Tuesday, March 31, 2009

9 days until I am a college graduate...

[weird] [weird] [weird!]

Do you ever stand where you are, look back and say, "How in the world did I get here?" This is how I feel right now. Only 9 more days until I'm a college graduate. A COLLEGE GRADUATE. Am I that old already? This age is definitely not as old as I once thought it was.

I am really excited to graduate, but I just can't come to terms with the fact that it's over. Seriously, where was I when the time past?

Tuesday, March 17, 2009

Podcast



For my advanced visual media class {probably my favorite class of all time} we had to make a video podcast for our websites. Here it is! It took a lot of time, but I am so glad I had the opportunity to learn how to put one together.

I entered the world of design pretty late in my college career. I wish I would have stumbled upon it earlier. I took this class to soak in as much information as I could before I graduated. Due to my 20 credit schedule, I realized I wouldn't have the time needed to dedicate to the class, but I was in it for the information--not necessarily the grade. Taking this class has not only taught me so much about design, but it has also taught me how powerful a teacher's influence can be. I took my first visual media class from Caryn Esplin, and she made me fall in love with design. I loved her outlook on life and the gospel. She truly inspired me {I know, very cheesy}. I am taking my current class from her as well. As much as I am looking forward to graduation, there are so many more classes I wish I could have taken. How come hindsight can never be foresight, eh?

Monday, March 16, 2009

31 Weeks and Fearing...

31 Weeks Pregnant...
8 weeks to go...
{ wow }




This is me trying to kiss the baby...

Well, my posts have been few and far between this semester, and I am really regretting it. I know I will want to look back and remember these moments. I need to be more dedicated.

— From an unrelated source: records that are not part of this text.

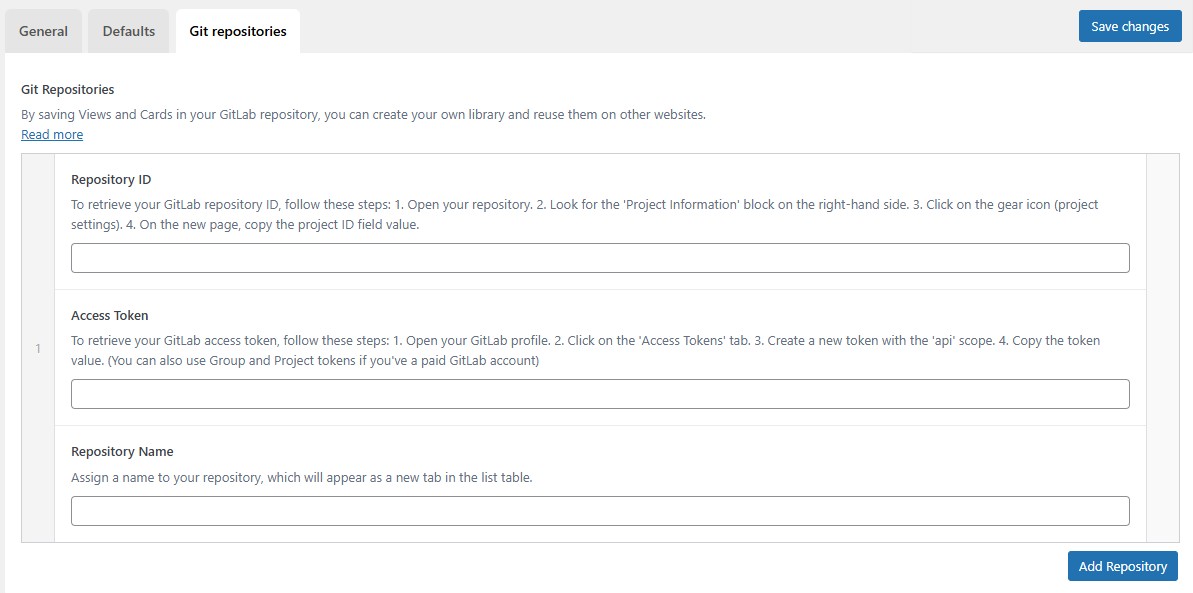
Task: Click the row number 1 handle
Action: click(38, 348)
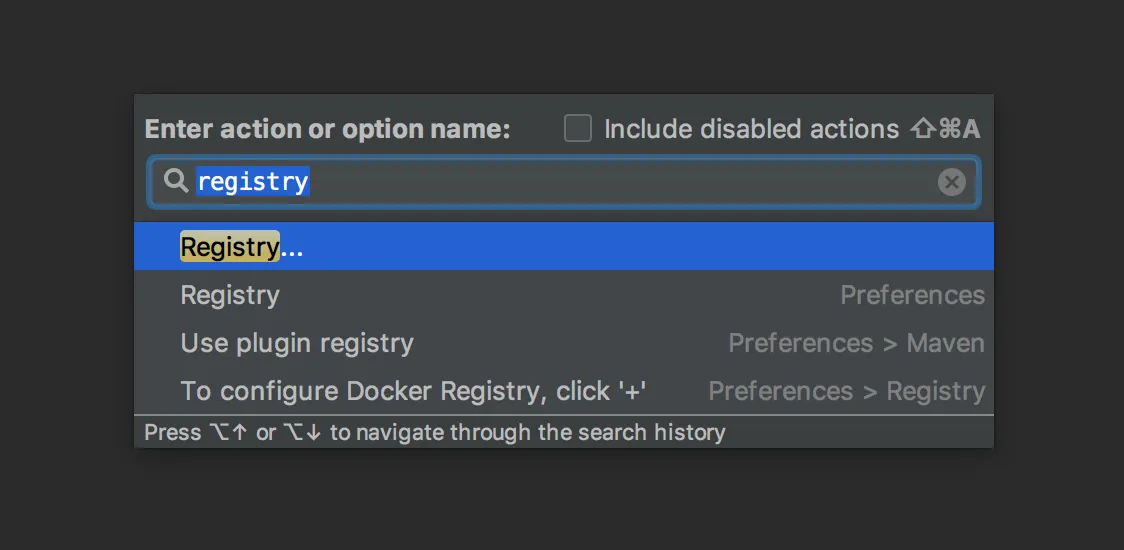Toggle the Include disabled actions checkbox

pyautogui.click(x=578, y=129)
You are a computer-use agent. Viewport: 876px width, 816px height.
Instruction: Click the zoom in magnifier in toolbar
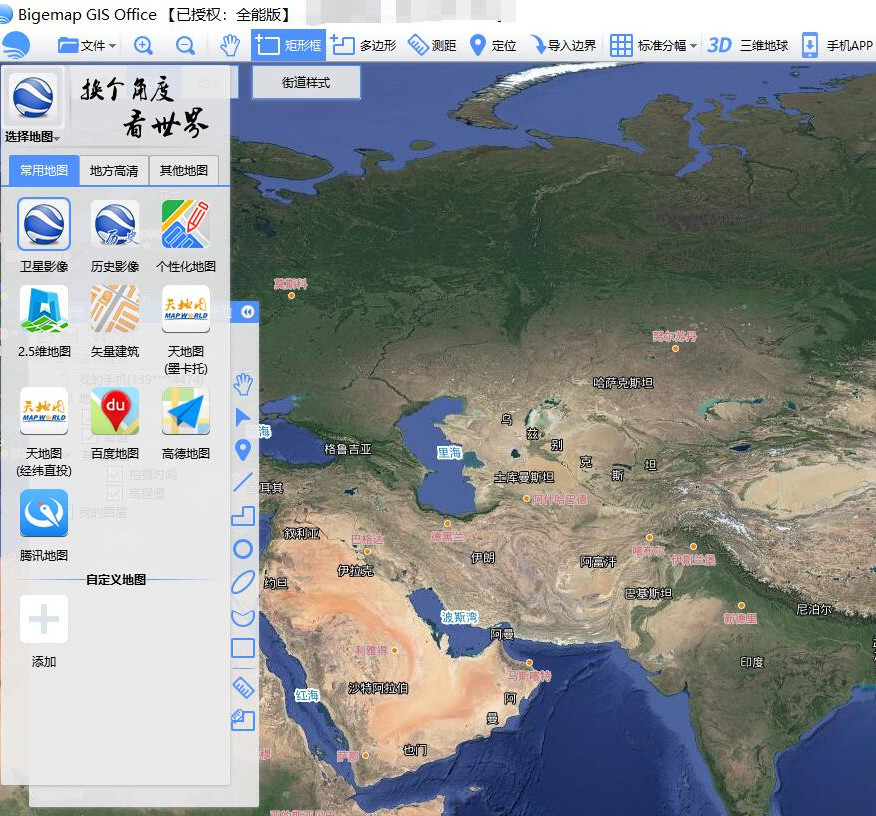[x=144, y=45]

My pregnancy has flown by {too fast, I might add}. I'm not sure I'm ready to have this baby yet. I guess it's good I have 8 more weeks. The reality and nerves have finally hit me.
I'm having a baby. Surprise!

I have been pondering on what it means to be a mother and the responsibilities that accompany that great role. I have to admit, these pondering have often led to an increased heart rate, sweaty hands, and feelings of doubt.

I told my religion teacher that I was having a boy, and he happily proclaimed with his arms thrown in the air, "Ah! You're raising the Priesthood!" This comment was where the deep contemplations of mine began. Later that week, I was attending gospel doctrine. We had a wonderful lesson on the Priesthood and its accompanying blessings and responsibilities. I began to think about this sweet baby of mine. How am I to teach him the importance of the Priesthood and the great work that lies ahead of him as a righteous priesthood holder? How do I teach him that this responsibility goes beyond passing the sacrament? How do I teach him to trust in the Lord? How do I teach him to walk in truth? How do I teach him to love and serve those around him? How do I teach him to have clean hands and a pure heart?

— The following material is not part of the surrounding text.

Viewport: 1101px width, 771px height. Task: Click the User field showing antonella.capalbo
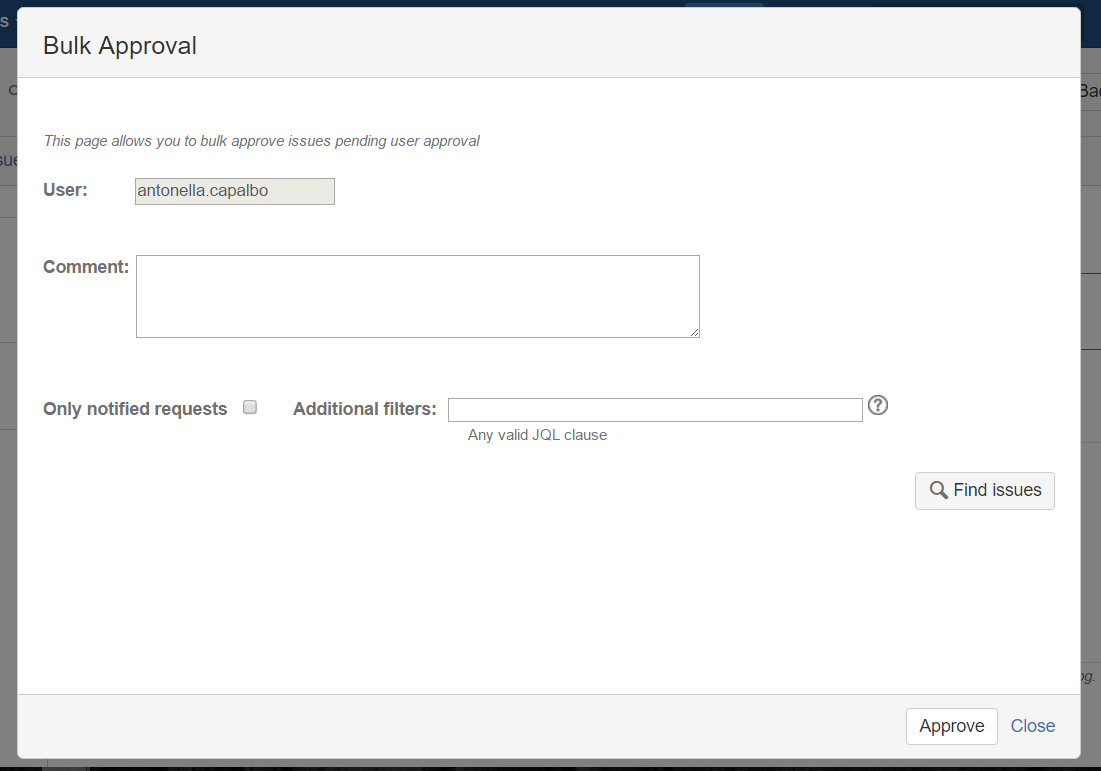point(234,191)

I came across a scripture in Helaman 3:21. Mormon tells us that Helaman had two sons: Nephi and Lehi. He says, "And they began to grow up unto the Lord." This verse really struck me. How, as a parent, do you 'grow' your children up unto the Lord?

All of these questions have been swarming in my head searching for the needed answers. But, alas, they have not come. However, I have come to learn something very valuable. As a mother, I won't know all of the answers {despite the fact that I thought my parents knew everything}. All I need to know is this: the Lord loves my baby as much and more than I do. As I place my trust in Him, He will guide my thoughts and actions in a way that will best teach my precious little one. I know that being a wife and a mother are two of the great responsibilities I can have in this life; I know that the Lord knows this as well. He will guide me because I will be righteously seeking to do His work. I know there will be times of difficulty, but I know the Lord will be watching, guiding, and helping every step of the way;

{ As long as I am seeking, he will be leading }


There is so much I have learn on this journey... but bring it on. I know that with the Lord, Makay and I can do anything.